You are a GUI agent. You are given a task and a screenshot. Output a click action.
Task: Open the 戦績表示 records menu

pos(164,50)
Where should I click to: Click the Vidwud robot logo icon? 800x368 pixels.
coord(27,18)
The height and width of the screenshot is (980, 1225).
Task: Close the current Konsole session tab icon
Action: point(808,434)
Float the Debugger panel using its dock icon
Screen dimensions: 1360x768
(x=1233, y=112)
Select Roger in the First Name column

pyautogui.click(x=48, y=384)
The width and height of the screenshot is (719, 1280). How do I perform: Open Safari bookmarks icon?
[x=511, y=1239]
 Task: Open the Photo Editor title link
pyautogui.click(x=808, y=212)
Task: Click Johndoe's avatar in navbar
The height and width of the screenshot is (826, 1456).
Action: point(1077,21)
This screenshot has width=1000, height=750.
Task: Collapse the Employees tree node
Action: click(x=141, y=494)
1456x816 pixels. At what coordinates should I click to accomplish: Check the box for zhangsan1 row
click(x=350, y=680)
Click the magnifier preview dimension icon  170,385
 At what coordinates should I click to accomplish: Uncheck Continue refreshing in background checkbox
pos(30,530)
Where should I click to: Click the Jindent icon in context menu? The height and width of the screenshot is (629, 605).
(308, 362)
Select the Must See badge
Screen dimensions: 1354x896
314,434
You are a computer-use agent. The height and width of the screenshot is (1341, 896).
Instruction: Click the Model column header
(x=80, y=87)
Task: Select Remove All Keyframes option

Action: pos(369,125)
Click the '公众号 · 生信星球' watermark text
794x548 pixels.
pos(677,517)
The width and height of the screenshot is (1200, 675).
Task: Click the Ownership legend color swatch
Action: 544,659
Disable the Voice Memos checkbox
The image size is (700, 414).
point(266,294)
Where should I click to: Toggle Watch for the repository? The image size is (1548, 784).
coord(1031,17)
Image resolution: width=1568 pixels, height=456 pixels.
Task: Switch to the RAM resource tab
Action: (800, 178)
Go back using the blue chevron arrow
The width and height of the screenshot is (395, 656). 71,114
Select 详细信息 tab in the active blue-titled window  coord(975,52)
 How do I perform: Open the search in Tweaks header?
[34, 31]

* * * * *

## TO DO:
The sole thing to report is how many lines in the data hold the string "agent".

## SOLUTION BELOW:
2